The problem with word-of-mouth is you have to know who the mouth is.  The opinions of a paid "mouthpiece" are worthless.  The opinions of a clueless reviewer are similarly suspect.  When I get a recommendation from a friend of mine about which doctor to use, or what medicine to take, I give that advice great weight, as she was a nurse for many years.   I don't ask her for advice on car repair, though.   Similarly, I don't give much weight to medical advice from friends of mine who are hypochondriacs.

Advice from strangers carries even less weight.   I went to Eyebuydirect because I met a young man at a campground who had a nice looking pair of glasses.  "Cool glasses," I said, "Wheredja get them?"   And the rest is history.  I took his advice only because I saw the product and he described his experience - and he seemed pretty astute.  The fact that it wasn't a major purchase also was a factor.  I would have been less likely to take his advice about a new central air conditioning system, for example.

But advice from someone you don't know online on a survey site?   Someone who might not even be a real person, but a bot or some foreigner paid to SPAM survey sites?   There really is no "word-of-mouth" there at all.

One other problem with reviews is that people are motivated to give negative reviews and less motivated to give positive ones.   Netflix used to have a "five star" type system with written reviews.  They trashed this and replaced it with a Facebook-like "thumbs up" or "thumbs down" voting system.  Turns out most people were motivated only to leave bad reviews, and much of Netflix's inventory of videos had three stars or less - not much of a good selling point!

Many review sites - such as Trustpilot and Sitejabber - want you to leave reviews immediately after you bought the product, when in fact, your satisfaction may not really be measured for months or years.   The day you buy a new car, you may be euphoric.  The day the engine seizes - two months out of warranty - you may be less than impressed.

But of course, it leaves the question, how do you decide what products to purchase and which merchants to use?  And it is a question as old as the hills.   Trademark law was created, in part, to solve this problem.   While many people think Trademarks are the business of buying and selling words (sadly, even some Trademark Attorneys think this!) the real reason they exist is to "mark" a product so that people can determine its source - and its quality.   A merchant can built up "goodwill" associated with the mark - a reputation - and then trade based on that reputation.

That is why counterfeiting is such a crime - it damages the legitimate merchant two ways - by taking away sales from their business and damaging their reputation by selling shoddy products which are then erroneously attributed to the legitimate merchant.

Sadly, Trademark law has been stood on its head in recent years, as people buy little more than the marks themselves.  In seeking status, people pine for a product with the correct mark on it.  A $2 baseball cap made for 50 cents in Vietnam is sold for $20 in the United States, only because it says "Aeropostal" on the front.    Later on, of course, it sells for ten cents in a garage sale - revealing its true value.

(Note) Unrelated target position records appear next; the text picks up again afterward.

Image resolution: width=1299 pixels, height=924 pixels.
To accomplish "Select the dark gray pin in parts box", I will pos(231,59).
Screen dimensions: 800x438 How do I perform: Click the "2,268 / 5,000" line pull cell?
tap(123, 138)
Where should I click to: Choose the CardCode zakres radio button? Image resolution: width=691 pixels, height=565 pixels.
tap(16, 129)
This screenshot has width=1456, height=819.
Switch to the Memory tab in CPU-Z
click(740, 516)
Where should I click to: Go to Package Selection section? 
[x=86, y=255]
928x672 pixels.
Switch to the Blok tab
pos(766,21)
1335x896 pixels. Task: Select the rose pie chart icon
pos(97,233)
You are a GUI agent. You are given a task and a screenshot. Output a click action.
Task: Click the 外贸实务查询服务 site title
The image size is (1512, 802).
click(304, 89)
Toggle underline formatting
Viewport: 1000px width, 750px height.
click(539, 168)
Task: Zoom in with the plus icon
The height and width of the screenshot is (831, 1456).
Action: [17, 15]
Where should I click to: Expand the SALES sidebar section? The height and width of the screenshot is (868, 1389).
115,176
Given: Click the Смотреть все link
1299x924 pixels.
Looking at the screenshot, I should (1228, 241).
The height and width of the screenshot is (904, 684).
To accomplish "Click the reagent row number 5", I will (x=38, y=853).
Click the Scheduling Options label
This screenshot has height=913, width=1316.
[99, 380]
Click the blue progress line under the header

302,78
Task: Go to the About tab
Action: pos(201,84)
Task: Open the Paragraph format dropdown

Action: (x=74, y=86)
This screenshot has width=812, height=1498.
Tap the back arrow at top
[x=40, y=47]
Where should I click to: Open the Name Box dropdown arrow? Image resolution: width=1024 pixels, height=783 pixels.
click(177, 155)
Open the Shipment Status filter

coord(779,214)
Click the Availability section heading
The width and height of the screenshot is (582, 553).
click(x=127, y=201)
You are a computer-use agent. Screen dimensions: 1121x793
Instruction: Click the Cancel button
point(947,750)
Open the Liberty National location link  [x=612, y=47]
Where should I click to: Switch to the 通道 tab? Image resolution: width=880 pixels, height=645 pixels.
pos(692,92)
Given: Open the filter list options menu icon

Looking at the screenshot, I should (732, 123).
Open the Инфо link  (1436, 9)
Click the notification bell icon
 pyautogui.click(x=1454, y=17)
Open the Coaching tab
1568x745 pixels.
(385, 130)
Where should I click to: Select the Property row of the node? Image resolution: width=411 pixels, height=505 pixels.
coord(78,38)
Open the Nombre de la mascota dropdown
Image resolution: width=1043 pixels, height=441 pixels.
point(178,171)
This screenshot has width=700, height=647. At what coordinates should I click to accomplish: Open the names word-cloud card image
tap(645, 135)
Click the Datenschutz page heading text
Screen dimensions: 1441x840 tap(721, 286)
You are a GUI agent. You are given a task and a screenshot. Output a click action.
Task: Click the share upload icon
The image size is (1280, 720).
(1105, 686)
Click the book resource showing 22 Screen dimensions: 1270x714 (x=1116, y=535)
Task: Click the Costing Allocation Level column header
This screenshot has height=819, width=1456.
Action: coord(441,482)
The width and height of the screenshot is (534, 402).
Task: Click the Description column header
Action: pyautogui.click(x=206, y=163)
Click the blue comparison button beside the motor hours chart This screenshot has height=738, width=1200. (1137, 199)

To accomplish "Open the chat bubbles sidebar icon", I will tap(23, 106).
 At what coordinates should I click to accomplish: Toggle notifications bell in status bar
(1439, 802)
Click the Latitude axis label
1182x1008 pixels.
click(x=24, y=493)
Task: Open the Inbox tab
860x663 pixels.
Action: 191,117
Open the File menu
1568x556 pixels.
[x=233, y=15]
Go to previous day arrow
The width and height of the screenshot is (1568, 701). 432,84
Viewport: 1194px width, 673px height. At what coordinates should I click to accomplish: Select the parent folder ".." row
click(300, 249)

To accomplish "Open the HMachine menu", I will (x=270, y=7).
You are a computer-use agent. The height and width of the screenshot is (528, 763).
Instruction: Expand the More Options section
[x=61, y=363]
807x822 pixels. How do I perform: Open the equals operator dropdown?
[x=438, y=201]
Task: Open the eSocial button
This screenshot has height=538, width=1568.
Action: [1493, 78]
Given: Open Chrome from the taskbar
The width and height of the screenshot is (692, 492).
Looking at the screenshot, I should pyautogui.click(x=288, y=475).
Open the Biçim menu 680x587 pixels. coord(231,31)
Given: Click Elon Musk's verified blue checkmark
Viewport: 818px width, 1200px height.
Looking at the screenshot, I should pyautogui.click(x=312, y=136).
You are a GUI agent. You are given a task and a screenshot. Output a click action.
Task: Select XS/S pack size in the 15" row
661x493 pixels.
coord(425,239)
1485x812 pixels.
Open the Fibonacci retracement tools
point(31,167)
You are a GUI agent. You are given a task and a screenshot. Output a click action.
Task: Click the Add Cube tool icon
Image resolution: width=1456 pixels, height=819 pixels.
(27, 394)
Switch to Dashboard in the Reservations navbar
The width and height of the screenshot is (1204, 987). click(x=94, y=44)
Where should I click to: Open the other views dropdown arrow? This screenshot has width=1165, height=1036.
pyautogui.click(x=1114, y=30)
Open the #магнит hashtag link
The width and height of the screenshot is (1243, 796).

It is harder to feel sorry for those sort of merchants - who are selling status alone, and not quality or durability or reputation for same.  They whine and bitch about "counterfeit" products, but there really is no reputation they are protecting - no "goodwill" associated with the product or merchant, merely status.  Those sort of folks deserve to be ripped-off.   But I digress.

I am not sure what the answer is, only that "reviews" online are not it.   They are all-too-easy to be shilled, spammed, and manipulated, by the review sites, the merchants, or even competitors.  Even legitimate reviews can be suspect, as the people reviewing the product may be unreasonable or ignorant.

Maybe someone will invent a better way to review products and merchants.   But until then, I am not sure online reviews are worth much - if anything at all.